チームメイトのアンドレア・キミ・アントネッリが初開催のマドリンクで今シーズン8勝目を挙げた一方、ランキング2位のラッセルは表彰台にすら上がれず、両者の差は81ポイントまで広がった。

「コンストラクターズ選手権争いという点では、僕らがすごくいい位置にいるのは明らかだけど、現実的に言えば、僕はドライバーズタイトル争いには加わっていない」とラッセルは語った。

戦略疑問視も「何をしても変わらなかった」

ラッセルはスペインGPのフリー走行1回目(FP1)で首位に立ち、週末を最高の形で滑り出した。ただ、予選では6番手にとどまり、決勝でもチームメイトの結果には遠く及ばなかった。
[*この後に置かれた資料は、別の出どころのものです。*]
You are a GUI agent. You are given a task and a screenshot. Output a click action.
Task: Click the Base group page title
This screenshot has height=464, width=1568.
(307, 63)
レースではアントネッリが1ストップ戦略を採用した一方、ラッセルは2ストップを採用した。最初はバーチャル・セーフティーカー(VSC)発動中に新品ミディアムに交換し、その後さらにハードタイヤに履き替えた。

多くのライバルが1ストップを選ぶなか、ラッセルは無線でレースエンジニアのマーカス・ダドリーに対し、ピットウォールの戦略判断に疑問を呈した。ただしレース後には考えを変え、戦略そのものが最終順位を左右したわけではないと指摘した。
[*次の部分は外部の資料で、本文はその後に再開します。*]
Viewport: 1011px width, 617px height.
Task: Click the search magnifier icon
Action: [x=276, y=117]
「あの瞬間は疑問に思っていたけど、結果的にはハードタイヤを選んだ判断の方が優れていた」

「ルクレールと並んでステイアウトしたとしても、彼の後ろでフィニッシュしていたと思う。ハードに交換しないという選択もあったかもしれないけど、結局は何をしても同じ順位だったと思う」

その理由としてラッセルが挙げたのが、マドリンクでのオーバーテイクの難しさだった。

「単純に、このコースでは追い抜けないからね。そこは残念だよ」

首位アントネッリと81pt差で目標切り替え

アントネッリが勝利を重ねる一方、ラッセルは今季ここまで2勝にとどまっている。スペインGP開幕前の段階でラッセルは、自身にもタイトル争いの可能性が残されているとの考えを示していたが、マドリードでのレースを境に目標を切り替えた。

「ここ2戦の内容は、よりポジティブになってきた。今日の結果は決して良いものではなかったけどね。ただそれも、ある意味では今シーズンを象徴していると思う」とラッセルは語る。
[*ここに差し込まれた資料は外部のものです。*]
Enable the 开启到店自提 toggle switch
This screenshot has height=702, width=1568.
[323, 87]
「今はとにかく、パフォーマンスに集中して、チームに貢献し続ける必要がある。コンストラクターズ選手権を勝ち取るうえで、僕らは明らかに優位にあるからね」

ドライバーズタイトルを追う立場から、レース週末ごとの結果とチームのコンストラクターズ選手権争いを優先する姿勢へ。アントネッリとの差が81ポイントまで広がったスペインGPは、ラッセルにとって今季の目標を捉え直す一戦となった。

2026年F1第14戦スペインGP決勝では、2番グリッドからスタートしたアンドレア・キミ・アントネッリ(メルセデス)が通算8勝目を上げた。角田裕毅(レーシング・ブルズ)は1周目の接触によるダメージが響き、14位に終わった。

バクー市街地コースを舞台とする次戦アゼルバイジャンGPは、9月24日(木)のフリー走行1で幕を開ける。